En sens inverse, la justice présumerait qu'il pourrait y avoir des faits de corruption active et passive. Un délit puni de dix années d'emprisonnement et 150 000 euros d'amende. Là encore, l'information judiciaire devra démêler les responsabilités de chacun.
Si les faits sont avérés - ce qui reste à démontrer -, qui d'Arcelor, de la Sonolub ou du Rubis Terminal aurait démarché le douanier pour solliciter son silence, voire l'inciter à produire de faux documents ?
Les faux et usages et de faux documents administratifs et en écritures privées retenus, semble-t-il, dans cette affaire, constituent une infraction punie de trois d'emprisonnement et 45 000 euros d'amende.
Restent ensuite les infractions financières et fiscales de transport et d'exportation de déchets toxiques non déclarés, réprimées par le code des douanes.
On ne s’étendra pas sur le respecte du code de l'Environnement : il est dans le cas qui nous occupe, allégrement piétiné.

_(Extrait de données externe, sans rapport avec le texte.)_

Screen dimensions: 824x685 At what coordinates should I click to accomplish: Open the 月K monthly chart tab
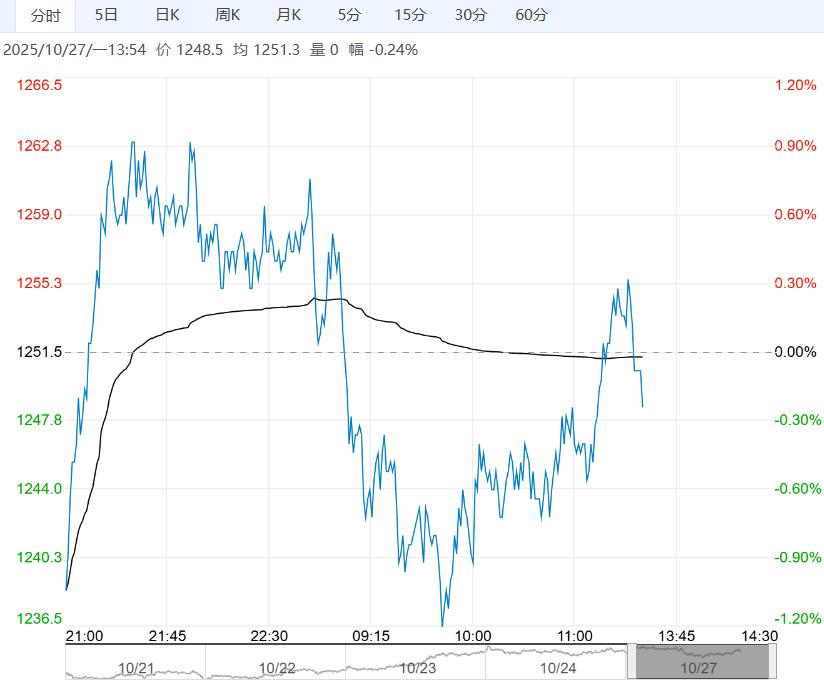coord(289,15)
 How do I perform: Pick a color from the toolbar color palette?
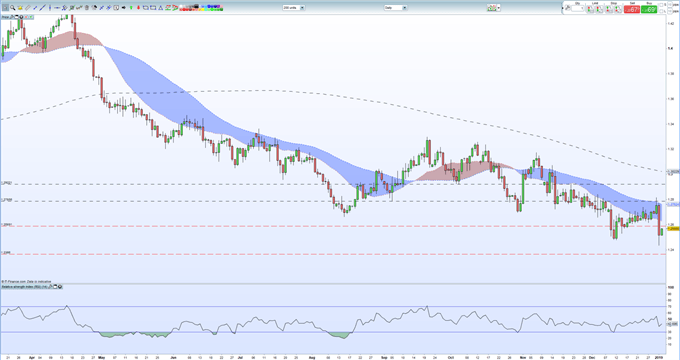coord(201,8)

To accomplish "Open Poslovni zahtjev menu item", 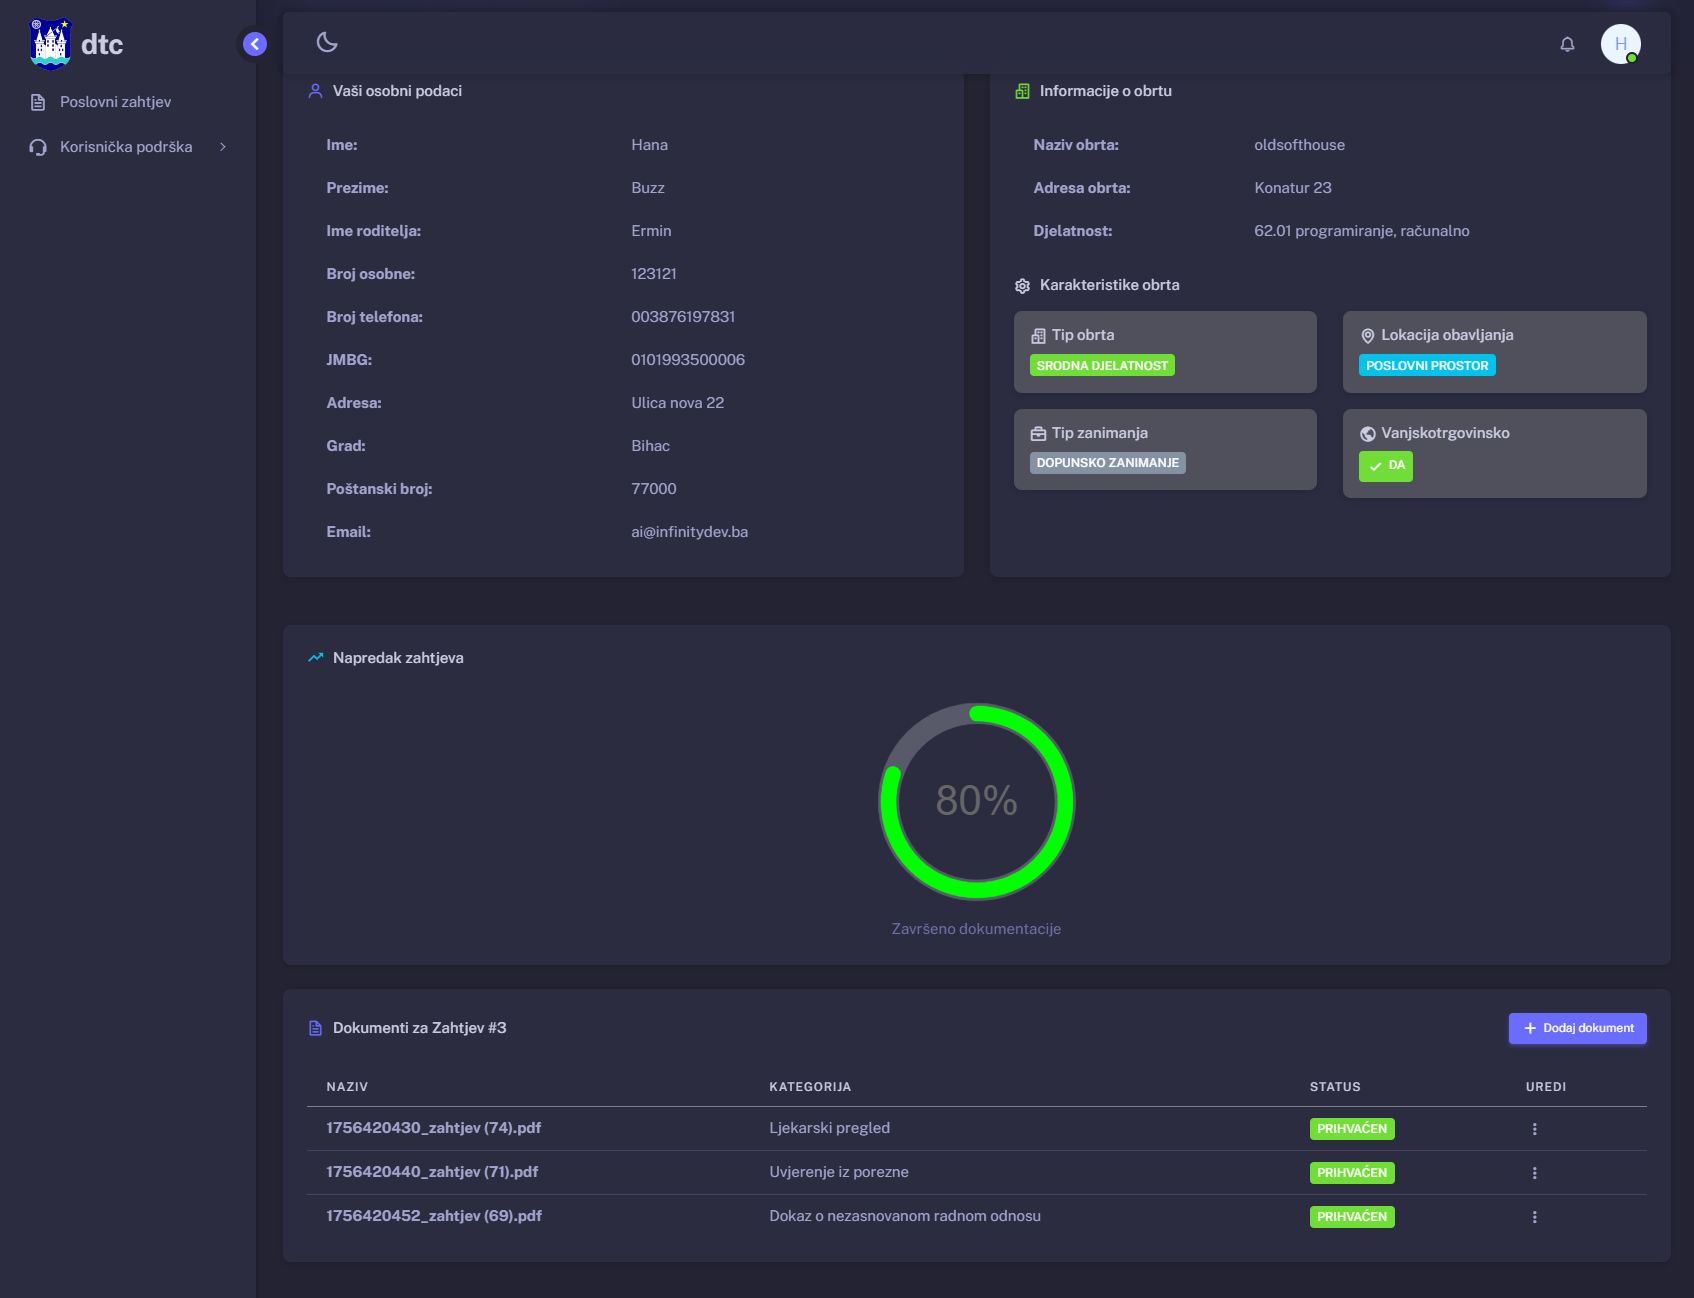I will (115, 102).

Lors de l'instruction, qui s'annonce d’ores et déjà fastidieuse, si la justice décide de prononcer des mises en examens à l'encontre d'Arcelor, elle sera confrontée au changement de statut juridique du sidérurgiste : les faits ont débuté en effet, sous Sollac et ont perduré après la fusion avec Arcelor, en 2001. Se posera donc la question des poursuites à titre moral ou physique des personnes impliquées, de 1993 à 2004.